Coat of Arms - Armoiries
  • Date:  2013-09-11
  • File:  566-02-5985
  • Citation:  2013 PSLRB 109

Before an adjudicator


BETWEEN

CATHERINE PERRON

Grievor

and

TREASURY BOARD
(Canada Border Services Agency)

Employer

Indexed as
Perron v. Treasury Board (Canada Border Services Agency)

In the matter of an individual grievance referred to adjudication.

REASONS FOR DECISION

Before:
Michael Bendel, adjudicator

For the Grievor:
Amarkai Laryea, Public Service Alliance of Canada

For the Employer:
Zorica Guzina, counsel

Heard at Ottawa, Ontario,
April 22, 2013.
Written submissions filed June 7, 21 and 25, 2013.
(PSLRB Translation)

Individual grievance referred to adjudication

1 Catherine Perron (“the grievor”), an employee of the Canada Border Services Agency, filed an individual grievance on November 25, 2010, which reads as follows:

[Translation]

The purpose of this grievance is to challenge the decision rendered October 26, 2010 by Pierre Sabourin, Vice-President of Operations, about my harassment complaint against Mr. William Waters.

In her grievance, the grievor sought the following corrective measures:

[Translation]

That the employer acknowledge the harassment situation that exists and take the required corrective actions.

That all sick leave credits used because of the harassment situation be reimbursed.

That the employer agree to compensate all financial losses suffered because of the harassment situation and the schedule change imposed following the said complaint as well as any other measures that could be considered reasonable.

2 The grievor completed a grievance form prepared by the Treasury Board (“the employer”). Lynn Smith-Doiron, a representative of the grievor’s bargaining agent, the Public Service Alliance of Canada (PSAC), signed the form to authorize “[translation] … the submission of a grievance about a collective agreement or an arbitral award …”

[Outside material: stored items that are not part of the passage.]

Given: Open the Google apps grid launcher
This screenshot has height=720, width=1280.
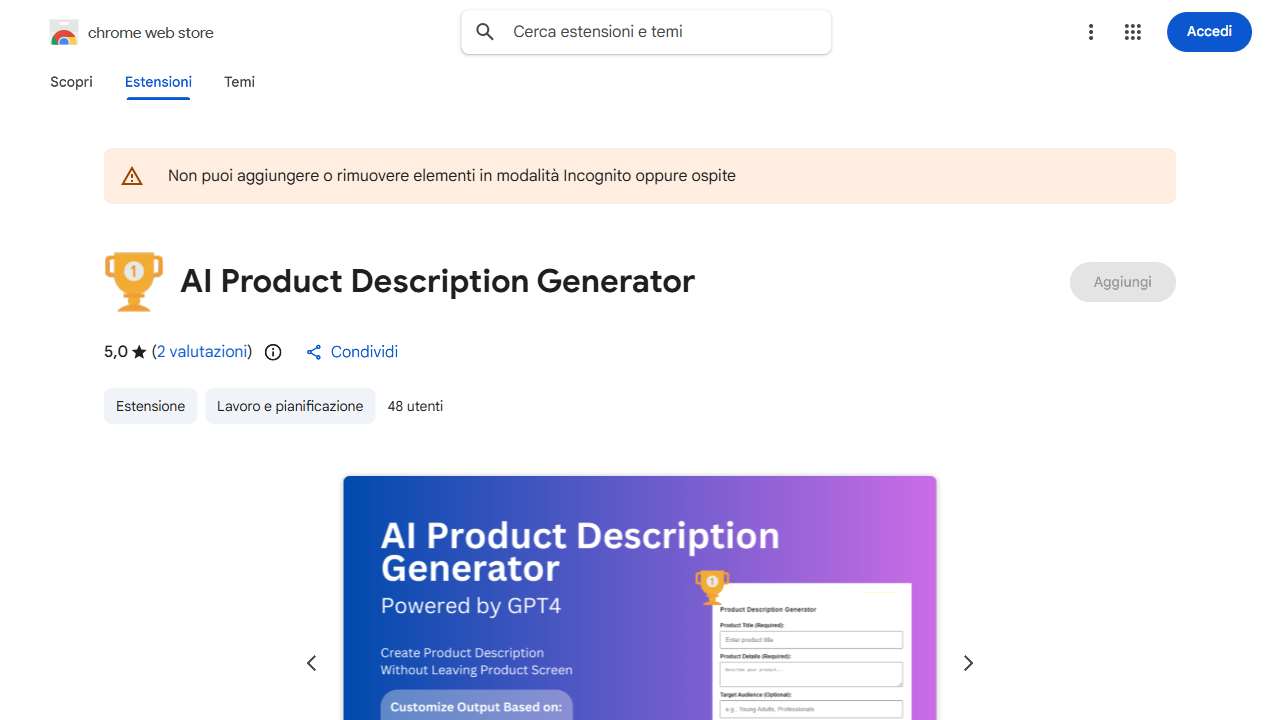Looking at the screenshot, I should coord(1132,31).
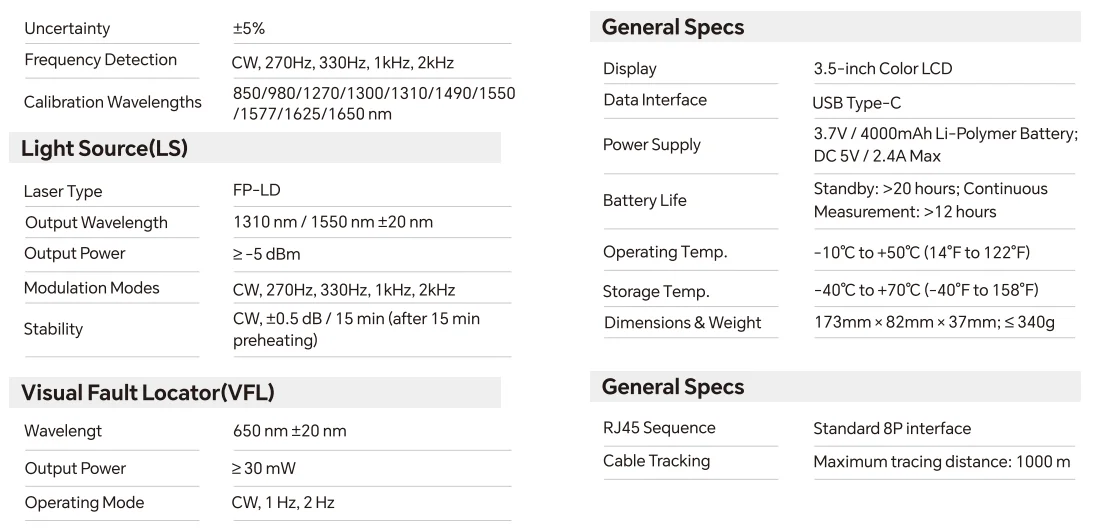Click the top General Specs header
Image resolution: width=1095 pixels, height=530 pixels.
tap(673, 27)
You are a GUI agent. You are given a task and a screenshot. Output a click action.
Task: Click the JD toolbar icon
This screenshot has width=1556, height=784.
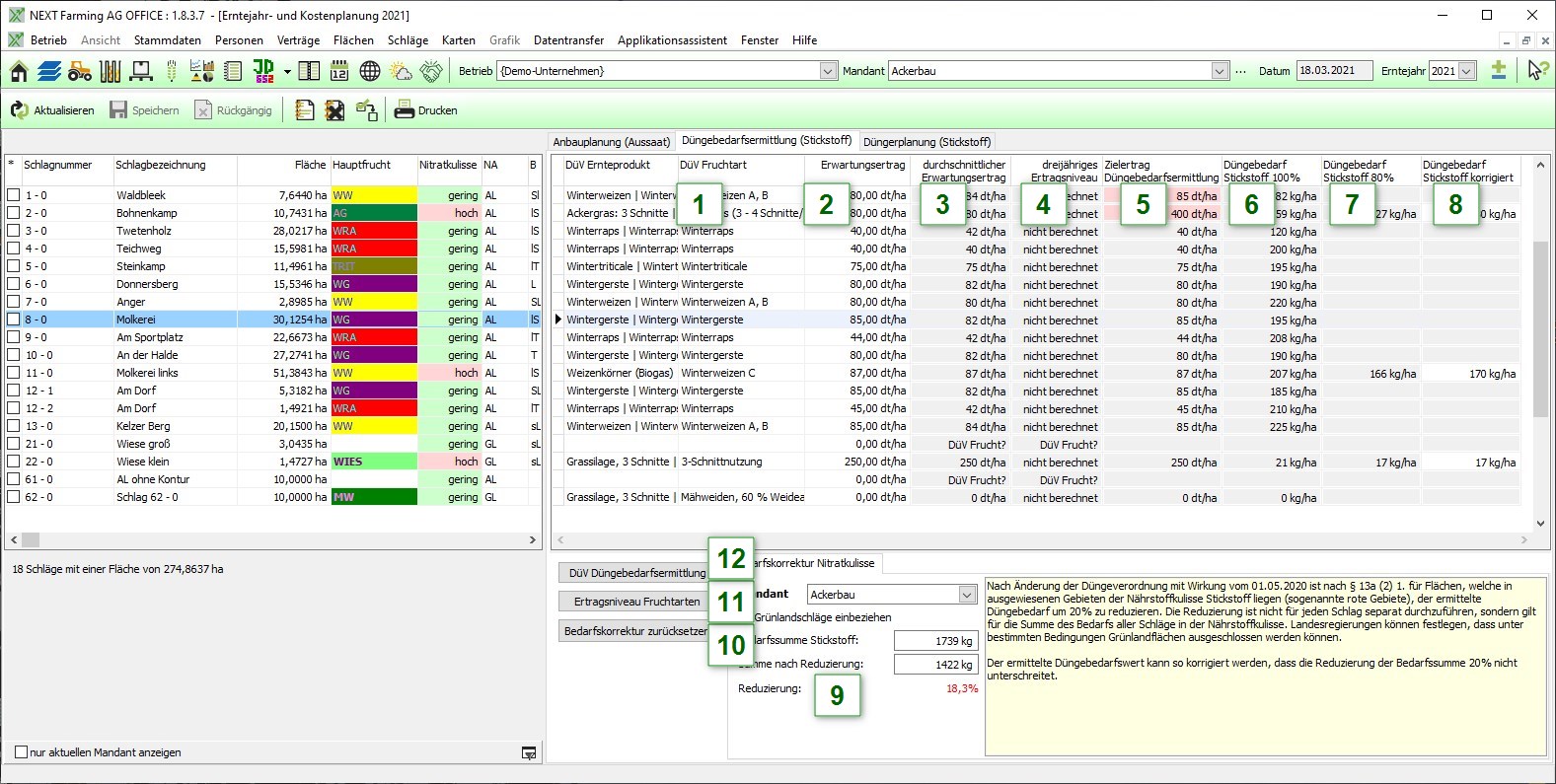[x=263, y=71]
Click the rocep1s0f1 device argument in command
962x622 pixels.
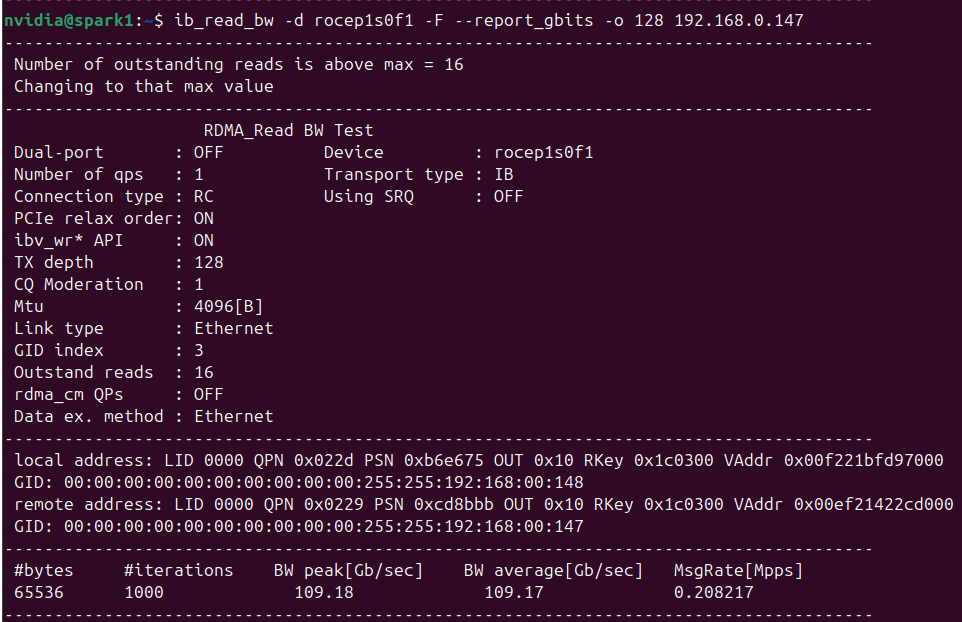[364, 21]
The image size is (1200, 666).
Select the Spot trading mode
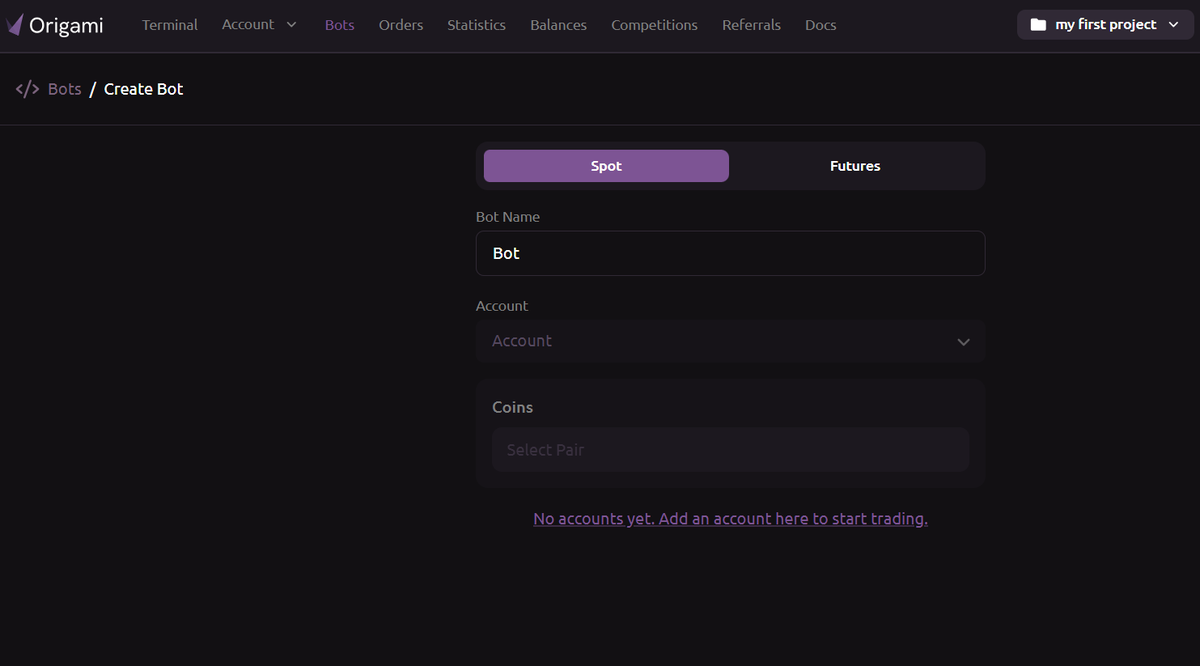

3 Since she did not receive a response that she considered acceptable, the grievor referred the grievance to adjudication on October 11, 2011. PSAC Representative Patricia Harewood signed the reference to adjudication form and specified on it that the grievance was based on article 19 of the collective agreement entered into between the employer and the PSAC for the Border Services Group bargaining unit, with an expiry date of June 20, 2011 (“the collective agreement”). The grievor did not mention article 19 (“No Discrimination”) or any other provision of the collective agreement in her grievance statement. Clause 19.01 of the collective agreement reads as follows:

19.01 There shall be no discrimination, interference, restriction, coercion, harassment, intimidation, or any disciplinary action exercised or practiced with respect to an employee by reason of age, race, creed, colour, national or ethnic origin, religious affiliation, sex, sexual orientation, family status, mental or physical disability, membership or activity in the Alliance, marital status or a conviction for which a pardon has been granted.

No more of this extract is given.